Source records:
..........
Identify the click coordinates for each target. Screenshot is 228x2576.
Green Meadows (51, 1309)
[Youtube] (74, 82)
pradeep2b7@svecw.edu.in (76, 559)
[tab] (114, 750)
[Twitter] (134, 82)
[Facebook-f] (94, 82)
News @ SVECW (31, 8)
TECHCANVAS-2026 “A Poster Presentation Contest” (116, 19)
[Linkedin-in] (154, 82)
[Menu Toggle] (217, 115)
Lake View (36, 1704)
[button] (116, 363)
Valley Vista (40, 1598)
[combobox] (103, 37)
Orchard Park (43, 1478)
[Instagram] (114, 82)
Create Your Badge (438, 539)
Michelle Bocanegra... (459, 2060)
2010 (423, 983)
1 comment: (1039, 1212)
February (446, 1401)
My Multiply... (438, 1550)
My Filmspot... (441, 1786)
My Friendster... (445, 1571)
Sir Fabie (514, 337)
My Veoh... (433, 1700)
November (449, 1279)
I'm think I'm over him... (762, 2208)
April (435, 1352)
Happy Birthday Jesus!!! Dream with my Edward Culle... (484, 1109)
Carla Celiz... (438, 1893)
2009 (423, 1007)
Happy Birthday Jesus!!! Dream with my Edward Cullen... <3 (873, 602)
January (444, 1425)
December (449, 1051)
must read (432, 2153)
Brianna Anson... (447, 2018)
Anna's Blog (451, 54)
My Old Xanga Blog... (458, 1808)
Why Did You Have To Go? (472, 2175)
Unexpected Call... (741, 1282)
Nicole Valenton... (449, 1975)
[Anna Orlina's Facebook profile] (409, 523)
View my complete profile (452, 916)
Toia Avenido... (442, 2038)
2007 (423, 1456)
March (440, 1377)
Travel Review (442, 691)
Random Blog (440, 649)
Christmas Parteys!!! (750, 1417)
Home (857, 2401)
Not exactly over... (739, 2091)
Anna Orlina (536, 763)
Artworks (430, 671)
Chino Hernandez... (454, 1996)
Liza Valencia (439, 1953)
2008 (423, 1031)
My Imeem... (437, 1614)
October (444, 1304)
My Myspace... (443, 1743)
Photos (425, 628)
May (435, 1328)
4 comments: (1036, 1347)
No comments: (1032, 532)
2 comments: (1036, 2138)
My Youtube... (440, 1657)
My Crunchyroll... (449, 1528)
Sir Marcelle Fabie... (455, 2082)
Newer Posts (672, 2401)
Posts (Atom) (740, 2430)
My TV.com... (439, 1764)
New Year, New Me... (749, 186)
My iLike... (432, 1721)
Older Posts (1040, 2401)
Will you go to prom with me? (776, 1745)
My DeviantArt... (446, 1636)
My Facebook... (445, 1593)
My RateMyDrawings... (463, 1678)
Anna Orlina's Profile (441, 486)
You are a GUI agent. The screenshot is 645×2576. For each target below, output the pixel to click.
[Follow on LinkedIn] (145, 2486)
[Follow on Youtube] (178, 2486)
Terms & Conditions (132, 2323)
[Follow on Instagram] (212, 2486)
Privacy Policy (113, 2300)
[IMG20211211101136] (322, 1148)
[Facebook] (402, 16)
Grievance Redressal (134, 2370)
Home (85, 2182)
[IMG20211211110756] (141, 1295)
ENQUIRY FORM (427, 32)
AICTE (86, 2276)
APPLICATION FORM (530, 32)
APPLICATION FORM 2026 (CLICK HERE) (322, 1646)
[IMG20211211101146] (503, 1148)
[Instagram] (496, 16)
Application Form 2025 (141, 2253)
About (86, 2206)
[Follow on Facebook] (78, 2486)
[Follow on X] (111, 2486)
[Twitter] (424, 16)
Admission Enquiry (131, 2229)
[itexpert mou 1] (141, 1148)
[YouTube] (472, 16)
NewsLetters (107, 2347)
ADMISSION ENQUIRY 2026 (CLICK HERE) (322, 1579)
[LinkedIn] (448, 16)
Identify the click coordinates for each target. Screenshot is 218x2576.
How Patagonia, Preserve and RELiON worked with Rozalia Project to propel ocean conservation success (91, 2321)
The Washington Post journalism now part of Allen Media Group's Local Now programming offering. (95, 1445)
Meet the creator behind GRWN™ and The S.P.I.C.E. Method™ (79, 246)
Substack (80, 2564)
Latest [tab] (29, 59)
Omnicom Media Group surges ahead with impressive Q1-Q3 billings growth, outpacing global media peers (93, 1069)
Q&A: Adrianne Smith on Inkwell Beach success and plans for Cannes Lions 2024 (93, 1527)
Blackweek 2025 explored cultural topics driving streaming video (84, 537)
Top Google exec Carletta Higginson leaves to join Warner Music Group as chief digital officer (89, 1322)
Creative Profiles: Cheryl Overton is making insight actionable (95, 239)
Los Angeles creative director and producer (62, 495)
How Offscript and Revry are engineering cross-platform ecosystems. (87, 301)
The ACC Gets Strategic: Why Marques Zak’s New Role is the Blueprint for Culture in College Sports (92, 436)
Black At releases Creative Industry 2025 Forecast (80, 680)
..........
Your assignment.
Write the records out once more, word for word.

Written response.
Identify the click coordinates for each target. Screenshot is 228x2576.
Green Meadows (51, 1309)
[Youtube] (74, 82)
pradeep2b7@svecw.edu.in (76, 559)
[tab] (114, 750)
[Twitter] (134, 82)
[Facebook-f] (94, 82)
News @ SVECW (31, 8)
TECHCANVAS-2026 “A Poster Presentation Contest” (116, 19)
[Linkedin-in] (154, 82)
[Menu Toggle] (217, 115)
Lake View (36, 1704)
[button] (116, 363)
Valley Vista (40, 1598)
[combobox] (103, 37)
Orchard Park (43, 1478)
[Instagram] (114, 82)
Create Your Badge (438, 539)
Michelle Bocanegra... (459, 2060)
2010 (423, 983)
1 comment: (1039, 1212)
February (446, 1401)
My Multiply... (438, 1550)
My Filmspot... (441, 1786)
My Friendster... (445, 1571)
Sir Fabie (514, 337)
My Veoh... (433, 1700)
November (449, 1279)
I'm think I'm over him... (762, 2208)
April (435, 1352)
Happy Birthday Jesus!!! Dream with my Edward Culle... (484, 1109)
Carla Celiz... (438, 1893)
2009 (423, 1007)
Happy Birthday Jesus!!! Dream with my Edward Cullen... <3 (873, 602)
January (444, 1425)
December (449, 1051)
must read (432, 2153)
Brianna Anson... (447, 2018)
Anna's Blog (451, 54)
My Old Xanga Blog... (458, 1808)
Why Did You Have To Go? (472, 2175)
Unexpected Call... (741, 1282)
Nicole Valenton... (449, 1975)
[Anna Orlina's Facebook profile] (409, 523)
View my complete profile (452, 916)
Toia Avenido... (442, 2038)
2007 (423, 1456)
March (440, 1377)
Travel Review (442, 691)
Random Blog (440, 649)
Christmas Parteys!!! (750, 1417)
Home (857, 2401)
Not exactly over... (739, 2091)
Anna Orlina (536, 763)
Artworks (430, 671)
Chino Hernandez... (454, 1996)
Liza Valencia (439, 1953)
2008 (423, 1031)
My Imeem... (437, 1614)
October (444, 1304)
My Myspace... (443, 1743)
Photos (425, 628)
May (435, 1328)
4 comments: (1036, 1347)
No comments: (1032, 532)
2 comments: (1036, 2138)
My Youtube... (440, 1657)
My Crunchyroll... (449, 1528)
Sir Marcelle Fabie... (455, 2082)
Newer Posts (672, 2401)
Posts (Atom) (740, 2430)
My TV.com... (439, 1764)
New Year, New Me... (749, 186)
My iLike... (432, 1721)
Older Posts (1040, 2401)
Will you go to prom with me? (776, 1745)
My DeviantArt... (446, 1636)
My Facebook... (445, 1593)
My RateMyDrawings... (463, 1678)
Anna Orlina's Profile (441, 486)
You are a GUI agent. The screenshot is 645×2576. For each target below, output the pixel to click.
[Follow on LinkedIn] (145, 2486)
[Follow on Youtube] (178, 2486)
Terms & Conditions (132, 2323)
[Follow on Instagram] (212, 2486)
Privacy Policy (113, 2300)
[IMG20211211101136] (322, 1148)
[Facebook] (402, 16)
Grievance Redressal (134, 2370)
Home (85, 2182)
[IMG20211211110756] (141, 1295)
ENQUIRY FORM (427, 32)
AICTE (86, 2276)
APPLICATION FORM (530, 32)
APPLICATION FORM 2026 (CLICK HERE) (322, 1646)
[IMG20211211101146] (503, 1148)
[Instagram] (496, 16)
Application Form 2025 (141, 2253)
About (86, 2206)
[Follow on Facebook] (78, 2486)
[Follow on X] (111, 2486)
[Twitter] (424, 16)
Admission Enquiry (131, 2229)
[itexpert mou 1] (141, 1148)
[YouTube] (472, 16)
NewsLetters (107, 2347)
ADMISSION ENQUIRY 2026 (CLICK HERE) (322, 1579)
[LinkedIn] (448, 16)
Identify the click coordinates for each target. Screenshot is 218x2576.
How Patagonia, Preserve and RELiON worked with Rozalia Project to propel ocean conservation success (91, 2321)
The Washington Post journalism now part of Allen Media Group's Local Now programming offering. (95, 1445)
Meet the creator behind GRWN™ and The S.P.I.C.E. Method™ (79, 246)
Substack (80, 2564)
Latest [tab] (29, 59)
Omnicom Media Group surges ahead with impressive Q1-Q3 billings growth, outpacing global media peers (93, 1069)
Q&A: Adrianne Smith on Inkwell Beach success and plans for Cannes Lions 2024 (93, 1527)
Blackweek 2025 explored cultural topics driving streaming video (84, 537)
Top Google exec Carletta Higginson leaves to join Warner Music Group as chief digital officer (89, 1322)
Creative Profiles: Cheryl Overton is making insight actionable (95, 239)
Los Angeles creative director and producer (62, 495)
How Offscript and Revry are engineering cross-platform ecosystems. (87, 301)
The ACC Gets Strategic: Why Marques Zak’s New Role is the Blueprint for Culture in College Sports (92, 436)
Black At releases Creative Industry 2025 Forecast (80, 680)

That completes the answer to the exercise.